Blade File Transfer System 2.1
This file transfer solution effectively mitigates the problems of unreliable networks by restarting interrupted file transfers where they left off. However, it has a major security loophole.
February 16, 2010
Those of us who live in areas that offer multi-megabit-per-second broadband Internet connections can easily forget that fast and reliable communication isn't the norm in many parts of the world. Some areas suffer with the vagaries of aged telephone networks and satellite links, which can make transferring large files difficult or even impossible.
Blade File Transfer System 2.3 mitigates the problems of unreliable networks by letting you restart interrupted file transfers where they left off, which is a boon when you can't get continuous connectivity to a remote server. It sports other useful features, such as a web-client interface in addition to the native Windows client, a command-line utility that can synchronize directories while minimizing data transfers, and email notification of transfer status.
Why not just use FTP? FTP is an insecure protocol that can open your server to hacker attacks. Although other secure file transfer solutions exist—such as FTP over SSL (FTPS) in Windows Server 2008's IIS 7.0 and the restart-enabled open-source FileZilla (filezilla-project.org)—they lack the convenient web GUI supplied by Blade File Transfer System.
Hard to Install But Easy to Use
Installing Blade File Transfer System isn't for the faint of heart. The bundled installer merely extracts a minimal installer and a how-to PDF document describing post-installation steps, which are numerous. For example, you must manually set IIS directory permissions, generate and install an SSL certificate, and create an IIS application pool. The installer could automate these steps to greatly simplify the setup process and head off potential missteps. In addition to the post-installation steps, you must manually create users' download and upload folders.
Once installed, however, Blade File Transfer System is straightforward to run. Users can install a native Windows client or access a web portal that downloads a .NET runtime file transfer utility. In both the Windows and web GUIs, the user simply selects files to be transferred and initiates the copy operation. This is where the system's fault tolerance comes into play. If the client's network connection is broken or if the server gets rebooted, Blade File Transfer System automatically restarts the file transfer from where it left off, without missing a byte.
The Advantages
On slow, unreliable networks, large file transfers could take hours or days—longer than anyone wants to sit around waiting. Blade File Transfer System has a convenient email notification feature that lets you know when a transfer completes or if a restart is required. Its command-line utility lets you synchronize files between a server and client, copying only the files that have changed, minimizing the amount of data that must be copied to maintain parallel file repositories. (This feature isn't available through either GUI.)

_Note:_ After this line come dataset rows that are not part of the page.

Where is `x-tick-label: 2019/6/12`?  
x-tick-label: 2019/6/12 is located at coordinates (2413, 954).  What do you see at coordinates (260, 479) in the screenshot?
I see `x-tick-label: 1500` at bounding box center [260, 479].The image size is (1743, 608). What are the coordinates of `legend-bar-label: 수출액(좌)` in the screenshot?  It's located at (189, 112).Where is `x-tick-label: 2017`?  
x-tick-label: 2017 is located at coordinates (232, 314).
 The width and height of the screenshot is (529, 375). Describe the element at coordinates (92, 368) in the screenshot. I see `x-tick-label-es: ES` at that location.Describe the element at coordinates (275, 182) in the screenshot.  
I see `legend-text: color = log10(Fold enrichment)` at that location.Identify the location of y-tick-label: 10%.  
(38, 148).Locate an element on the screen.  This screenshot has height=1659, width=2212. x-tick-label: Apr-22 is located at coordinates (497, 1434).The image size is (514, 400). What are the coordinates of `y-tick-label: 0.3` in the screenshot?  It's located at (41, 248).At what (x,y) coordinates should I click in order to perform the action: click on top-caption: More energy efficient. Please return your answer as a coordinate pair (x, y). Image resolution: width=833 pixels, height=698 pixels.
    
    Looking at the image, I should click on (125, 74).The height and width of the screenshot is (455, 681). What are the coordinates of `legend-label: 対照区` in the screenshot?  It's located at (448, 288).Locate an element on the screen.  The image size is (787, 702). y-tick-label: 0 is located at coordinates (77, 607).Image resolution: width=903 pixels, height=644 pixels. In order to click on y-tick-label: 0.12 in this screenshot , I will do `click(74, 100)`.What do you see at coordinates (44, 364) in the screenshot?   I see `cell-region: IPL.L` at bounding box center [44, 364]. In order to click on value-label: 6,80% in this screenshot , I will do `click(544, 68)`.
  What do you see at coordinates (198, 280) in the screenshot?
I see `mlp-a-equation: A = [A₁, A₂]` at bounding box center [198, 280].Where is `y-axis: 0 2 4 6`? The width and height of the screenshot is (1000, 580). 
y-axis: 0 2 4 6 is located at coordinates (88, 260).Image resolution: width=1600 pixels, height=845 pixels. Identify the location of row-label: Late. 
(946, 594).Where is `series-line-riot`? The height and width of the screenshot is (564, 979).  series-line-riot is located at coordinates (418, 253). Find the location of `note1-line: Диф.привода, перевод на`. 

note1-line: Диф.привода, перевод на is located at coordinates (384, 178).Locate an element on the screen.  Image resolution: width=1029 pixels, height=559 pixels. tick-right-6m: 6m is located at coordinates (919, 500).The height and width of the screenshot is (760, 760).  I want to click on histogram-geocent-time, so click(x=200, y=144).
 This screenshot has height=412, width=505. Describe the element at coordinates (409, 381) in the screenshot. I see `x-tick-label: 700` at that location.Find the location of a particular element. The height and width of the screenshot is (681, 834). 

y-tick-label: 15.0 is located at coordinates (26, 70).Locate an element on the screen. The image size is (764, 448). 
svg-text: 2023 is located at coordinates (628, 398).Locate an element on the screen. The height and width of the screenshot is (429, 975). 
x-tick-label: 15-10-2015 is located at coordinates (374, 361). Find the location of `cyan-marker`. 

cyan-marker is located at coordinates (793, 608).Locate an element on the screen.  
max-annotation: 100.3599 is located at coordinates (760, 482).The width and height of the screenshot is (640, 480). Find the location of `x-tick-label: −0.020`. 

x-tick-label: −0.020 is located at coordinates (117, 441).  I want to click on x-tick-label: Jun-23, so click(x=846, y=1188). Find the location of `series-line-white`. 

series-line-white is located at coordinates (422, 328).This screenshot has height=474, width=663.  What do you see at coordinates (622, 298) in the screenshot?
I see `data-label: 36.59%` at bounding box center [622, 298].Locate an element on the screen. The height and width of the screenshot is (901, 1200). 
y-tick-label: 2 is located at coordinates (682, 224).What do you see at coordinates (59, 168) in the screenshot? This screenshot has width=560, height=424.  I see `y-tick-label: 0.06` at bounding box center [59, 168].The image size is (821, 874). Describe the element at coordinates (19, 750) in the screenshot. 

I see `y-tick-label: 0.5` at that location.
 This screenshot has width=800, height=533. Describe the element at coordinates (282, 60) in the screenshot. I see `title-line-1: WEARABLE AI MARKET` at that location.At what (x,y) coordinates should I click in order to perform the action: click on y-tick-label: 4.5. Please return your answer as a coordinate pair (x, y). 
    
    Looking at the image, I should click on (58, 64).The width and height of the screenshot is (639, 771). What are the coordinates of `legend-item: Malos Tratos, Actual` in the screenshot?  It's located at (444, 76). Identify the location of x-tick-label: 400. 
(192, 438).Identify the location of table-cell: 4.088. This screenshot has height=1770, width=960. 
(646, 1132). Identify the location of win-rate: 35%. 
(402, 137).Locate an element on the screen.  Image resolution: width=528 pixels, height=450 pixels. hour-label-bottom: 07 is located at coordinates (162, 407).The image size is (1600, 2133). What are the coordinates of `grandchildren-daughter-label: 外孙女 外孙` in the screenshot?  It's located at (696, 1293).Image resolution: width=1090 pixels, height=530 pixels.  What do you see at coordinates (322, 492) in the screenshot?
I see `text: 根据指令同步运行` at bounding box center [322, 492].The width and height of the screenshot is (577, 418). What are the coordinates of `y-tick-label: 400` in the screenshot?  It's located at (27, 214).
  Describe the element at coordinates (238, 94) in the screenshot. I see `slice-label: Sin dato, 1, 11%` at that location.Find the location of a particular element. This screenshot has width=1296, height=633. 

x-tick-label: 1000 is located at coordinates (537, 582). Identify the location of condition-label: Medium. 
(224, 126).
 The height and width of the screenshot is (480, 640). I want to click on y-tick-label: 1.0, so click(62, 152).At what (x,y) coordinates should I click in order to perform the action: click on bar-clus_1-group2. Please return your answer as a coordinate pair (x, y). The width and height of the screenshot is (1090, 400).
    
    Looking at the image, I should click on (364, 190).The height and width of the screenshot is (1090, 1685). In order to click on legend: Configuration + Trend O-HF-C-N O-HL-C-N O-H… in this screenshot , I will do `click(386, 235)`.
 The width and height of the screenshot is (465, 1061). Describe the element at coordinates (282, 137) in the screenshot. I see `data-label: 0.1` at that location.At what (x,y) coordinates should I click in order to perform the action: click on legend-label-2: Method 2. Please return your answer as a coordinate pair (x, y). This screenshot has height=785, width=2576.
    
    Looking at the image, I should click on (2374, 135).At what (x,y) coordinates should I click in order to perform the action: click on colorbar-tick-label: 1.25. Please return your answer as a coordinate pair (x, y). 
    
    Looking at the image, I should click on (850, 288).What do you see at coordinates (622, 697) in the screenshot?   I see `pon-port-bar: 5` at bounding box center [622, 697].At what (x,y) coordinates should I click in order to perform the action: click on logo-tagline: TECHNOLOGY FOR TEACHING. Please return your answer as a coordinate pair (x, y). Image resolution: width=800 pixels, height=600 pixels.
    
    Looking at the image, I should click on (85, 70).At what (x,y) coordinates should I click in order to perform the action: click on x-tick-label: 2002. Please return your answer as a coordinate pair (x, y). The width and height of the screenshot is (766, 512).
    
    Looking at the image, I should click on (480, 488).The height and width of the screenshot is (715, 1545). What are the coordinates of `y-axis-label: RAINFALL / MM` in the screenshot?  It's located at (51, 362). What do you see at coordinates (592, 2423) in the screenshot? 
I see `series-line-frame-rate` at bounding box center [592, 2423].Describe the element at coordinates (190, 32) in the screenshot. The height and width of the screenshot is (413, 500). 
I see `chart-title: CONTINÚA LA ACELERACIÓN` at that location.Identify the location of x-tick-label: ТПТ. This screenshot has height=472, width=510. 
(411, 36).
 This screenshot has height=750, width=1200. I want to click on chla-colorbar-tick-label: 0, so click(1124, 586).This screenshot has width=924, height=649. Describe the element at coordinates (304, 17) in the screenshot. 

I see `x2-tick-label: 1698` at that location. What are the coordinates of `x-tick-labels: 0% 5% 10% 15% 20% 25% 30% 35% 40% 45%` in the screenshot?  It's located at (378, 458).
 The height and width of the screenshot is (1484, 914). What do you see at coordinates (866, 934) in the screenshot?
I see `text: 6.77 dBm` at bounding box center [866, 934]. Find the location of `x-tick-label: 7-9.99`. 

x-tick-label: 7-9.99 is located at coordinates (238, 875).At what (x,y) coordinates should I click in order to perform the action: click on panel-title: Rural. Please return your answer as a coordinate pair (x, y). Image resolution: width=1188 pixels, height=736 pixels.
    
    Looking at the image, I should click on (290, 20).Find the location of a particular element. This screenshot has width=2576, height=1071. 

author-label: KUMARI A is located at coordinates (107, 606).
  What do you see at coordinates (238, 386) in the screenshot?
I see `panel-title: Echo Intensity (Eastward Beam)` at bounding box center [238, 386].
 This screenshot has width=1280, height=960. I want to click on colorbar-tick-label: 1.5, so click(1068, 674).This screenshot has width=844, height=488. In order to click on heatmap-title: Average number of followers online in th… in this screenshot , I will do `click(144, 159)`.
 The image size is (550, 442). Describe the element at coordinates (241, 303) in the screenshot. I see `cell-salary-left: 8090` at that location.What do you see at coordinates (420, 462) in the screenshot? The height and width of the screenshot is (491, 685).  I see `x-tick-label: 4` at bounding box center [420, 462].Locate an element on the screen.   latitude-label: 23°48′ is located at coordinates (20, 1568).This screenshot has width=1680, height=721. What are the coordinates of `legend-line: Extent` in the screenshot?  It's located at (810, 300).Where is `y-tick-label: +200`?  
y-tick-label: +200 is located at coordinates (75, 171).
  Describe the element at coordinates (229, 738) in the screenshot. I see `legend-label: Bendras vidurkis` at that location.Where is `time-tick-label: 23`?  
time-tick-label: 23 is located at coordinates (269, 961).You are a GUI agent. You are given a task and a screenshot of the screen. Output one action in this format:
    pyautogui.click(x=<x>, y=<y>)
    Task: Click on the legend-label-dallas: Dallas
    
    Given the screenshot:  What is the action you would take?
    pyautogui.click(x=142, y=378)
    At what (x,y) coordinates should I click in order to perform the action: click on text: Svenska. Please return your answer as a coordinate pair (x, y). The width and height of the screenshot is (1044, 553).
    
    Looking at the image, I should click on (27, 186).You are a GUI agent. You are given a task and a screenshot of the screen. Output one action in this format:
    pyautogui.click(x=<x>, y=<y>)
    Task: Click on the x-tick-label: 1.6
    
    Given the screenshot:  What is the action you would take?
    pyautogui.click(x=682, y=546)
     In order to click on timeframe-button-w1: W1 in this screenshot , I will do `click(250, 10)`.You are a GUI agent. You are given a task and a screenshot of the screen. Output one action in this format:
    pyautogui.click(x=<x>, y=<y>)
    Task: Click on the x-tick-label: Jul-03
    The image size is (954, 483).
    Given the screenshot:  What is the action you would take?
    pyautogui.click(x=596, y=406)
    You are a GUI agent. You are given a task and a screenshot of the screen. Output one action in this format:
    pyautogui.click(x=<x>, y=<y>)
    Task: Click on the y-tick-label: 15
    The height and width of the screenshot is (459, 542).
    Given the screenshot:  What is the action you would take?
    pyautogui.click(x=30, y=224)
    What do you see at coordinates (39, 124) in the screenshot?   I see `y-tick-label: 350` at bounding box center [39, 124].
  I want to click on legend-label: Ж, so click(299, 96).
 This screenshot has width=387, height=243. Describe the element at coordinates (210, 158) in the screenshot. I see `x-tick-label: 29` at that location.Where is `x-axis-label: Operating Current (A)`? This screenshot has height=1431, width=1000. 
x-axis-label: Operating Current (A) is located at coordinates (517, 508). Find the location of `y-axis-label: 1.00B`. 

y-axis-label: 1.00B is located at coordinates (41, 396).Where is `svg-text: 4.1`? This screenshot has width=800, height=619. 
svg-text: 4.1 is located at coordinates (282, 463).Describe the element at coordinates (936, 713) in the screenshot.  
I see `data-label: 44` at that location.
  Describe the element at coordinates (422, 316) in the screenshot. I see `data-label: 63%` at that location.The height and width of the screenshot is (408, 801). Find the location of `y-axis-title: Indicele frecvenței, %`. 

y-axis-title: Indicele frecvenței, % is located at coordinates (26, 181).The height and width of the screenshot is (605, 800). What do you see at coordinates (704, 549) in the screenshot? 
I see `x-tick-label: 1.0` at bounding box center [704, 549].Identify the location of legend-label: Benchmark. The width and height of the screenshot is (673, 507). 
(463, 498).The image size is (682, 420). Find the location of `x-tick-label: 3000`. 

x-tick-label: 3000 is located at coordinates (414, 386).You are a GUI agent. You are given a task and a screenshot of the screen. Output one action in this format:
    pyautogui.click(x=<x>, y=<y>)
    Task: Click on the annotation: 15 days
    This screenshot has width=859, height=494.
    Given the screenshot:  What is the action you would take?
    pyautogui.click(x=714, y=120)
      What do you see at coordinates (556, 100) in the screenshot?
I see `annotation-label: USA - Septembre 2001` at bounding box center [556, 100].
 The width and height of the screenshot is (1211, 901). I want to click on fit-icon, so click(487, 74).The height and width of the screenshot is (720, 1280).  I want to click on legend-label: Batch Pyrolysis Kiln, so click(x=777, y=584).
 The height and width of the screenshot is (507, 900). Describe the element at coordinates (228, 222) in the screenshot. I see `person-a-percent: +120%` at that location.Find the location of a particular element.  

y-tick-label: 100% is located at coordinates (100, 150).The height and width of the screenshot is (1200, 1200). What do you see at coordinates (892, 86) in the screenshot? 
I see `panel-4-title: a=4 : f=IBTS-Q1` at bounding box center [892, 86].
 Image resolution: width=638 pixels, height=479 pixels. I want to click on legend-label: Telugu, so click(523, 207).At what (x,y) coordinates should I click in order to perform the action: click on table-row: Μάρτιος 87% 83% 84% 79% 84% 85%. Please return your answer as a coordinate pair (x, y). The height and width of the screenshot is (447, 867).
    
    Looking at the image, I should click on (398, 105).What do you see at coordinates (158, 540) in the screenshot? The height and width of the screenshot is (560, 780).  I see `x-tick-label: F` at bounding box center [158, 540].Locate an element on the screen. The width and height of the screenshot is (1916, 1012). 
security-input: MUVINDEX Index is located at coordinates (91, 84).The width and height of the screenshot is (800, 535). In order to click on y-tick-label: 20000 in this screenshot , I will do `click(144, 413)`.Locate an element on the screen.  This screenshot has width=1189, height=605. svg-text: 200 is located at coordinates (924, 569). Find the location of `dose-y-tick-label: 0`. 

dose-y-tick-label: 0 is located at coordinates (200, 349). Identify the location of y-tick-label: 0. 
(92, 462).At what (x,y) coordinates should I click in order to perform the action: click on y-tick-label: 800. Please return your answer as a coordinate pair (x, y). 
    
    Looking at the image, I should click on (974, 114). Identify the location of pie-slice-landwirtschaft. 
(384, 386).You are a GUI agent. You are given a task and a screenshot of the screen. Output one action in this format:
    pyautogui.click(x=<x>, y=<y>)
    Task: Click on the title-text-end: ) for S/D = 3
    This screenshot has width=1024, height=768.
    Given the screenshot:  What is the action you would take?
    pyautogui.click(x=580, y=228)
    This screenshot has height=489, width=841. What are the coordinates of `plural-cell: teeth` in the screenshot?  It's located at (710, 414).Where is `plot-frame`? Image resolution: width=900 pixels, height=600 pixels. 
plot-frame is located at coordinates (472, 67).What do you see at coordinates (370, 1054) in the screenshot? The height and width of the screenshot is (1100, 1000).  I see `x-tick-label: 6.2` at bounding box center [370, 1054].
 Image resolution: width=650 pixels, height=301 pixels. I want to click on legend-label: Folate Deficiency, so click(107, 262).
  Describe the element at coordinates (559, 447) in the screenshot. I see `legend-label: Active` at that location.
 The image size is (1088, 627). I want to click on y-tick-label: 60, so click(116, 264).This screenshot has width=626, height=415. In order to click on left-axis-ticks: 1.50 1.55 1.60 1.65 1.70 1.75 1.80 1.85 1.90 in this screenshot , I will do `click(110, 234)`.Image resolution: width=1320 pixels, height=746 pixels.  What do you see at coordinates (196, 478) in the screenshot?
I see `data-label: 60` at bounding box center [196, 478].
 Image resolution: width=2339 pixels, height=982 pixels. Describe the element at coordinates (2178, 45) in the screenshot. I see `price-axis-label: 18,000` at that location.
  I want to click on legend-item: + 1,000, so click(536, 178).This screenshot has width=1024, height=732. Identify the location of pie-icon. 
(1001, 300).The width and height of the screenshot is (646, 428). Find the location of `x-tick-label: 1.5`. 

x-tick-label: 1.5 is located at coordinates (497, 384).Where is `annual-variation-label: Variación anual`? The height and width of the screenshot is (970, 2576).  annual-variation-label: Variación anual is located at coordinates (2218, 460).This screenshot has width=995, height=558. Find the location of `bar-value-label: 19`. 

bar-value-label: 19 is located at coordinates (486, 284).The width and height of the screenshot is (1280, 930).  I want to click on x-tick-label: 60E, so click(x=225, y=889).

Blade File Transfer System has a few other advantages, such as the ability to move files up to a terabyte in size, which is far larger than the files you can move with Microsoft's FTPS utility. In addition, the files will pass through most firewalls without special configuration requirements because the system uses SSL/Transport Layer Security (TLS) transport, which is also known as HTTP Secure (HTTPS) transport.
The Disadvantages
Blade File Transfer System has a couple negatives—and one is serious. If you neglect to install a digital certificate, it authenticates users and transfers files without encryption. More important, it doesn't warn you by sending a message to the client or logging an error on the server. Nothing in the installation process forces you to install a certificate, which is an easy step to miss, especially given the minimal guidance about SSL provided in the installation guide. This oversight contravenes enterprise-level security practices, which is to fail in a “safe” state, especially for a product at this price that claims data protection as a major feature. Even worse, the system fails to record in its audit log that encryption isn't operational. Even a basic web browser clearly depicts when a session is unencrypted. Blade File Transfer System should display the security status during transfers, log that status for every file moved, and alert users when data is being sent unencrypted.
The second negative is a buyer's caveat: Blade File Transfer System requires separate CALs for each user (including web and command-line users) and comes bundled with only five CALs. This could be a deployment limitation if you're looking for a way to interact with many customers in, for example, a tech support environment.
Useful But Needs Work
If you need to securely move large or numerous files on less-then-perfect networks or if you want to give your users a simple web-based file transfer interface, Blade File Transfer System is a useful solution. However, the serious security flaw I found regarding unenforced encryption must be remedied before I can recommend it wholeheartedly.